The United States Supreme Court Decides on the Requirements for Showing Inducement of Patent Infringement

35 USC § 271(b) provides that

“Whoever actively induces infringement of a patent shall be liable as an infringer”.

This provision raises the question as to what is meant by “actively induce”. In its decision of May 31, 2011 in Global-Tech Appliances v. SEB S.A., the United States Supreme Court held that for a party to be liable as one who actively induces infringement it must be shown that that party knew that the induced act constituted patent infringement, but went on to hold that such a party cannot avoid this knowledge requirement by an act of willful blindness.

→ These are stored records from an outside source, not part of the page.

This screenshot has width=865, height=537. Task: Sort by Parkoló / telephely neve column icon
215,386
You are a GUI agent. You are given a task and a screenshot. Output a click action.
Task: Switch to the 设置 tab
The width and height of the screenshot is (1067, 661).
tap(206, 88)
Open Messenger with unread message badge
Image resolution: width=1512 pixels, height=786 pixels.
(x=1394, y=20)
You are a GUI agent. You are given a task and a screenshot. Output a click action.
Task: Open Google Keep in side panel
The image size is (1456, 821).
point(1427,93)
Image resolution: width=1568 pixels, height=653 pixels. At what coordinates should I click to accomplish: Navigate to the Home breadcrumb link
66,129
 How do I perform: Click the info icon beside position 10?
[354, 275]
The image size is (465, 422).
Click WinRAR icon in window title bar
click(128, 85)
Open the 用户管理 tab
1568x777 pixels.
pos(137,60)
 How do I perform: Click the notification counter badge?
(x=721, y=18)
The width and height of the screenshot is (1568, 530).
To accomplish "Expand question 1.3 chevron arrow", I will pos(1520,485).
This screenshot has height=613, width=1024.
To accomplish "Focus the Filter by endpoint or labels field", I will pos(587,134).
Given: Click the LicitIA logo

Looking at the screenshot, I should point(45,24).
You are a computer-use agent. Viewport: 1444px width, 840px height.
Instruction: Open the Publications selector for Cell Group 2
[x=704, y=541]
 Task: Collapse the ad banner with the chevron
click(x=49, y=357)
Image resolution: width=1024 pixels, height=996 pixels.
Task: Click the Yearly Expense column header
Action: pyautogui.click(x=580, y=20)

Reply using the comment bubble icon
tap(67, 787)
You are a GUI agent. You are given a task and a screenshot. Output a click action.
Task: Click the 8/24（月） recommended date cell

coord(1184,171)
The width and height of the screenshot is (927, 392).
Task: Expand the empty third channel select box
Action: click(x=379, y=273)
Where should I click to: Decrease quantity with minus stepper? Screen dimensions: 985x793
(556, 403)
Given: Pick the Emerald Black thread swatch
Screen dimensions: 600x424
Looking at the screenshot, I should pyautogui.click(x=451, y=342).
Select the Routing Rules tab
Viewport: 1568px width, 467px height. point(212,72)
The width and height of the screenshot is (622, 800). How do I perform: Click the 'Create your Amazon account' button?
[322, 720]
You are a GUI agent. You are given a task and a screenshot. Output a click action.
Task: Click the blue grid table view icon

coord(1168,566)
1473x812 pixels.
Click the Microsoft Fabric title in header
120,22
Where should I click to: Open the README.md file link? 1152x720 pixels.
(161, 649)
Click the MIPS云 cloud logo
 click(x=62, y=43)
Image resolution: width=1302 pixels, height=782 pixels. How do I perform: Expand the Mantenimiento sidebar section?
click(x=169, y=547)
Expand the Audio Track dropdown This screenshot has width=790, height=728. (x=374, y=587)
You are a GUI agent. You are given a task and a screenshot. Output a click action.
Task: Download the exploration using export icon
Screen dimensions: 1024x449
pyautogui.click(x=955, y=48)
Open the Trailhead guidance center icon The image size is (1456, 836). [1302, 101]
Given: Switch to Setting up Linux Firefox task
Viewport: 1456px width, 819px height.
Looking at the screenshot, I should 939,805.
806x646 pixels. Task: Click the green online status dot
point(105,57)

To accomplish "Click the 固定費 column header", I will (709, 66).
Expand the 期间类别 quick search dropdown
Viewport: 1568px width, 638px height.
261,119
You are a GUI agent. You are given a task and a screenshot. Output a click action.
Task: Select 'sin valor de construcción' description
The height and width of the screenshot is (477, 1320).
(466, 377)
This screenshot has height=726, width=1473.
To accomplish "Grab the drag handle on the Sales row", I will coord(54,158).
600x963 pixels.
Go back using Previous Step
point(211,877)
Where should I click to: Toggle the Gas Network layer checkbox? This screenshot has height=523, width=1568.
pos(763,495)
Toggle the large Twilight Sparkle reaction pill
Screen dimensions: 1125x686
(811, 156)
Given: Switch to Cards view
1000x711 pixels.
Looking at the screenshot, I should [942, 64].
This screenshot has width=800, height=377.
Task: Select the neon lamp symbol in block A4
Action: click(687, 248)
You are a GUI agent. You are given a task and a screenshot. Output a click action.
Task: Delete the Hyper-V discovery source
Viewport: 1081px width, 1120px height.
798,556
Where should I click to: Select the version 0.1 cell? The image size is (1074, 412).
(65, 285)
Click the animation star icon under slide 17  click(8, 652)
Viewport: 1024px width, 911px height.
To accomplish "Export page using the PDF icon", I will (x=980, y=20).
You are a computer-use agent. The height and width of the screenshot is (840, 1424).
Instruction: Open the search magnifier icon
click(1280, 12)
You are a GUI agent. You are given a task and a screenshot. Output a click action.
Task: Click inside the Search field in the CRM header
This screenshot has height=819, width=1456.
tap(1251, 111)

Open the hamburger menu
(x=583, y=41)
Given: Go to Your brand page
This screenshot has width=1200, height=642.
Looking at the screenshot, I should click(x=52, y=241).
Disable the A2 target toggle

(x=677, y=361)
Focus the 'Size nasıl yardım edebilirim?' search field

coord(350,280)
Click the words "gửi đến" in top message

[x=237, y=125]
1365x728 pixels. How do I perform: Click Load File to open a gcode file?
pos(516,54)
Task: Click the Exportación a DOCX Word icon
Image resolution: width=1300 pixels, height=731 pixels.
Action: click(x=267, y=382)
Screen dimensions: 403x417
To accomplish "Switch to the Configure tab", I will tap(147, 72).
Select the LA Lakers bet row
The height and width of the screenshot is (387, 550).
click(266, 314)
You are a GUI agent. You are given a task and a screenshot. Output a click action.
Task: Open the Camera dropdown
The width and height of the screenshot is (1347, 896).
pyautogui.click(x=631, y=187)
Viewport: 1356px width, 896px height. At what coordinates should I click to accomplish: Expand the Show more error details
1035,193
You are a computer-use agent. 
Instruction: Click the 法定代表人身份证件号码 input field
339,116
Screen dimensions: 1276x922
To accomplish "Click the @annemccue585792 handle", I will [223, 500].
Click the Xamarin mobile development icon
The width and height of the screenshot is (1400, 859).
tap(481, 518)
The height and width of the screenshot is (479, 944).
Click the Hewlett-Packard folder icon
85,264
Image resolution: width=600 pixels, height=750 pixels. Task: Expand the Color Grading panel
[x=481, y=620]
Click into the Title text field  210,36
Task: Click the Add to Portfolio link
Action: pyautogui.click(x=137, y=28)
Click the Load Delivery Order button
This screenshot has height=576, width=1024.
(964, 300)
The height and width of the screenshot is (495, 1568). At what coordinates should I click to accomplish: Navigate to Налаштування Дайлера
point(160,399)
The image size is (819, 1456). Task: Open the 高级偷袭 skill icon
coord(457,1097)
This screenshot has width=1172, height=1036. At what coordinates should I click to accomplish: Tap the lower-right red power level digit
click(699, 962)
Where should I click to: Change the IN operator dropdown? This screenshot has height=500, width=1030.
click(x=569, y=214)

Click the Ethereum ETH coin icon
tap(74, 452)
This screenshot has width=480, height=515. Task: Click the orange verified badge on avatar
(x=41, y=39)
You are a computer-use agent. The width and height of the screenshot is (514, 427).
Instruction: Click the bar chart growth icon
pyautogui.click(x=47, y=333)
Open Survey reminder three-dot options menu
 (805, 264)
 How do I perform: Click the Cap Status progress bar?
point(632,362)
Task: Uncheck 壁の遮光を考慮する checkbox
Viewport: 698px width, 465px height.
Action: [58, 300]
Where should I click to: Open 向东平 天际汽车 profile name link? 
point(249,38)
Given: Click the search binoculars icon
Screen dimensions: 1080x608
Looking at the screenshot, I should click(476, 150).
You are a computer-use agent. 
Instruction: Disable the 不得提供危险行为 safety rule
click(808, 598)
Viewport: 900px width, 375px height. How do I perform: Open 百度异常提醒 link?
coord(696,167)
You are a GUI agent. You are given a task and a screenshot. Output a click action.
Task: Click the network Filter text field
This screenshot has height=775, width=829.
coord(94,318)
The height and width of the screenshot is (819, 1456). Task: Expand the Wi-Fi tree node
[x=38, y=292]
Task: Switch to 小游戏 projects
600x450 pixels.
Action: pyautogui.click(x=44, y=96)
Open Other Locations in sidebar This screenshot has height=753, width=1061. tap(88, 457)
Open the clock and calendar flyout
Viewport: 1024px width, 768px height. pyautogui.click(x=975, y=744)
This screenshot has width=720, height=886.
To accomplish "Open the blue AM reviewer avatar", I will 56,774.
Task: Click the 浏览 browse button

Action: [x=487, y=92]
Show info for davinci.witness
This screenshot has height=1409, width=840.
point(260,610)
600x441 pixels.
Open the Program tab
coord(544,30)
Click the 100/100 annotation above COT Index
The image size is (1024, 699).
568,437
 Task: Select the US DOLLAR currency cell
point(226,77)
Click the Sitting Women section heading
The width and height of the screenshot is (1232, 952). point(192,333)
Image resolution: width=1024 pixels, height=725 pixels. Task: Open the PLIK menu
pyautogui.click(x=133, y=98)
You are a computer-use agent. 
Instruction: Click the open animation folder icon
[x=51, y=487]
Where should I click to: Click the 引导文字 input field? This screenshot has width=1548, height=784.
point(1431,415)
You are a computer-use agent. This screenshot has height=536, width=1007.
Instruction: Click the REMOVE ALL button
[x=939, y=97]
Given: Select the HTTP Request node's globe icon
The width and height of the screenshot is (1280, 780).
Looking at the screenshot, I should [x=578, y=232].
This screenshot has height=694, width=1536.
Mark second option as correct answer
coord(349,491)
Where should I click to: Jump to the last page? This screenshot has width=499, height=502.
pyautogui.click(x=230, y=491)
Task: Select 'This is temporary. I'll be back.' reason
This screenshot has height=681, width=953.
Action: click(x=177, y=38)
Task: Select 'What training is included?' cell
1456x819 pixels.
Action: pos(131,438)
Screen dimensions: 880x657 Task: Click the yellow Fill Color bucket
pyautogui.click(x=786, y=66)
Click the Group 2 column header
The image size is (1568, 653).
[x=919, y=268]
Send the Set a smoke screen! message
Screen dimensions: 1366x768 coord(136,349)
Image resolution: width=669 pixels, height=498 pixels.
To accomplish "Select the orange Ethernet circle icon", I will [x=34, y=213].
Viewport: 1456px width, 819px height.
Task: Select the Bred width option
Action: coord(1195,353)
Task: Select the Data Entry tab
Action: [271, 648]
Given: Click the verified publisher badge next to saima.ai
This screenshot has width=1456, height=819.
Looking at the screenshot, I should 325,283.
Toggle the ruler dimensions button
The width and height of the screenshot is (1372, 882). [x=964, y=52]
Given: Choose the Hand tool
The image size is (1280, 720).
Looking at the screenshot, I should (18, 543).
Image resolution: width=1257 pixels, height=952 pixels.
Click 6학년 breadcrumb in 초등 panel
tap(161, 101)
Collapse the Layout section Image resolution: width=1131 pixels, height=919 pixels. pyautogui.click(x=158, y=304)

In the case before it, SEB was the owner of a patent for a fryer that maintained a cool external surface. A subsidiary of Global-Tech had purchased one of the patented fryers in Hong Kong and, in the language of the Supreme Court, “copied all but the fryer’s cosmetic features”. The fryer bought in Hong Kong was made for sale in a foreign market and therefore it did not bear any markings indicating that it was the subject of a U.S. Patent. Global-Tech’s subsidiary requested a patent attorney to carry out a freedom to use search, but did not tell the patent attorney that it had copied SEB’s fryer. The freedom to use search did not locate the the SEB patent. Global Tech sold copied fryers to various parties who resold them in the United States. There was no evidence that Global-Tech had actual knowledge of the SEB patent. SEB sued Global Tech for inducement to infringe its patent.

The Court of Appeals for the Federal Circuit affirmed a district court finding of induced infringement on the ground that although prior case law held that “inducement requires a showing of ‘specific intent’ to encourage another’s infringement” and that in the case before it there was no direct evidence that the alleged inducer knew of the existence of the patent in question, such intent could be found to exist where there was a deliberate disregard of a known risk that a patent might be infringed. The circumstances of the case showed that Global-Tech had deliberately taken this risk.

The Supreme Court granted certiorari to review the question of whether a “deliberate disregard” of the known risk of infringement is sufficient to meet the “inducement” requirement set out in the statute.

In its May 31st decision, the Supreme Court was unanimous in holding that the Federal Circuit had applied the wrong test. Nevertheless on the facts of the case it agreed that induced infringement had been shown. Seven other Justices joined in the opinion of Justice Scalia that the acts in question were sufficient to support a finding of induced infringement. Justice Kennedy would have remanded the case for further consideration of whether circumstantial evidence in the case could have led to an inference that Global Tech knew the fryer to be patented.

Writing for the majority, Justice Salia noted that the statute was itself ambiguous, but held that the Court should follow its 1964 decision in a contributory infringement case, Aro Mfg Co v. Convertible Top Replacement Co that for indirect infringement to occur, the alleged infringer had to have knowledge that the acts to which it contributed or which it induced were infringements of a patent. The court felt that the Federal Circuit’s test of “deliberate disregard of the existence of a patent” moved too far away from that knowledge requirement and too close to a recklessness or negligence standard. However, the Court noted that in many areas of criminal law one could not avoid a knowledge requirement be being “deliberately blind” to certain facts. Such deliberate blindness was tantamount to actual knowledge. The same should apply here. In the present case the fact that the defendant’s product had been copied from the plaintiff’s product, and the fact that it failed to tell this to the attorney who gave it a freedom to use opinion provided sufficient evidence of willful blindness.